| TEXT PROVIDED |

● ● ● ● ●

Roger Ebert Home

Movie Answer Man (10/07/2001)

Q. Shortly after seeing the mildly amusing "Zoolander," I read your review. You wrote that it was in bad taste for the filmmakers to use Malaysia's prime minister as the target of the assassination attempt by the villains of the film. Three years ago, I read your review of "Wag the Dog," which got your highest rating. In "Wag the Dog," the U.S. Government fabricates and leaks false information about an Albanian conflict, going as far as to accuse Albanians of smuggling bombs into the United States from Canada. Might not Albanian-Americans feel uncomfortable seeing a film spreading lies about their native country? Yet nowhere in your review do you mention that this film might be offensive to Albanians. Am I missing something? P.S. No I'm not Albanian. (Ryan Lindahl, Toledo, Ohio)

A. The day I begin believing that every review must be consistent with every other review is the day I go mad. I would justify this inconsistency, however, by arguing that "Wag the Dog," a pointed and intelligent political satire written by David Mamet, criticized the kind of behavior that Ben Stiller's "Zoolander" uses for unnecessary and gratuitous throwaway comedy. I do not, by the way, plan to filter every movie for the next six months through the atrocity of the terrorist attack.

Q. I was disgusted to read your review of "Zoolander," not because you hated it, but why you hated it. The events that have occurred in our nation are very tragic but should not be connected to the way you review a movie. The movie's job was to take people's minds off these events because it had nothing to do with them. Your review will be confusing in later years and not fair to this movie. It's the job of a critic to view movies without prejudice and not let their personal lives interfere. (John Norton, Indianapolis In)

● ● ● ● ●

| JOB A |
According to the Movie Answer Man column, who wrote "Wag the Dog"?
| JOB B |
Rewrite the stretch of the Movie Answer Man column from "Movie Answer Man" through "Lindahl, Toledo, Ohio)", putting "moderately funny" in place of "mildly amusing".
| JOB C |
Write the next part of the Movie Answer Man column on "Zoolander", starting after its final sentence.

| RECORDED DATA |
● ● ● ● ●

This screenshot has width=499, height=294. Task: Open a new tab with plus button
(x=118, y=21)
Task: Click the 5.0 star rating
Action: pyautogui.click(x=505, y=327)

● ● ● ● ●

| WRITTEN RESPONSE A |
David Mamet wrote "Wag the Dog."

| WRITTEN RESPONSE B |
Movie Answer Man (10/07/2001)

Q. Shortly after seeing the moderately funny "Zoolander," I read your review. You wrote that it was in bad taste for the filmmakers to use Malaysia's prime minister as the target of the assassination attempt by the villains of the film. Three years ago, I read your review of "Wag the Dog," which got your highest rating. In "Wag the Dog," the U.S. Government fabricates and leaks false information about an Albanian conflict, going as far as to accuse Albanians of smuggling bombs into the United States from Canada. Might not Albanian-Americans feel uncomfortable seeing a film spreading lies about their native country? Yet nowhere in your review do you mention that this film might be offensive to Albanians. Am I missing something? P.S. No I'm not Albanian. (Ryan Lindahl, Toledo, Ohio)

| WRITTEN RESPONSE C |
A. You lost me right there at the end. My personal life does interfere, because it's me in the theater, just as it's you who allowed your personal life to interfere while you were reading my review. We are people who live in history, and cannot always leave it at the theater door. The movie would have been more effective in taking my mind off the tragic events if it hadn't made a joke out of the assassination of the prime minister of one of our Muslim allies. Now there is a big stink in Malaysia--completely unnecessary, because Stiller could have made up a fictitious country.

Q. Since September 11, one movie clip has been playing through my mind. It's from "Three Kings", when the Mark Wahlberg character contacts his wife by cell phone when being held hostage. It underlines the depth of that movie under the guise of dark comedy. (Mike Spearns, St. John's Newfoundland)

A. History repeats itself, first as farce, then as tragedy.

Q. "Rush Hour 2" has just passed the $200-million mark, but why has no one noted that this may be a first for a film with two non-Caucasians in the leads and with virtually no Caucasians at all in the cast? The two leads in the film are Chinese and African-American and the two females are Chinese and Latina. You have to go way down the list of credits to find anyone who isn't of color. I think this is quite an accomplishment, but no one, not even the releasing company, seems to have noticed. (Joe Baltake, Sacramento Bee)

A. I wish it had been "Eve's Bayou" and not "Rush Hour 2," but I agree this is a noteworthy milestone.

Q. I would like to hear your comments on the fact that Paul Crouch and his Trinity Broadcasting Network are using footage of the recent tragedies in New York and Washington in promos for their upcoming film, "Megiddo: The Omega Code 2." This, to me, seems reprehensible. (Fred Holliday, Washington DC)

A. It depends on how you look at it. Matthew Crouch, Paul's son and the film's producer, told the Los Angeles Times: "It was not God's breath that blew those planes off course and into those buildings, but when he knows that things like that are going to happen--because I believe God sees from the beginning to the end of all time--he positioned this film to be the answer for a question we didn't even know would be asked."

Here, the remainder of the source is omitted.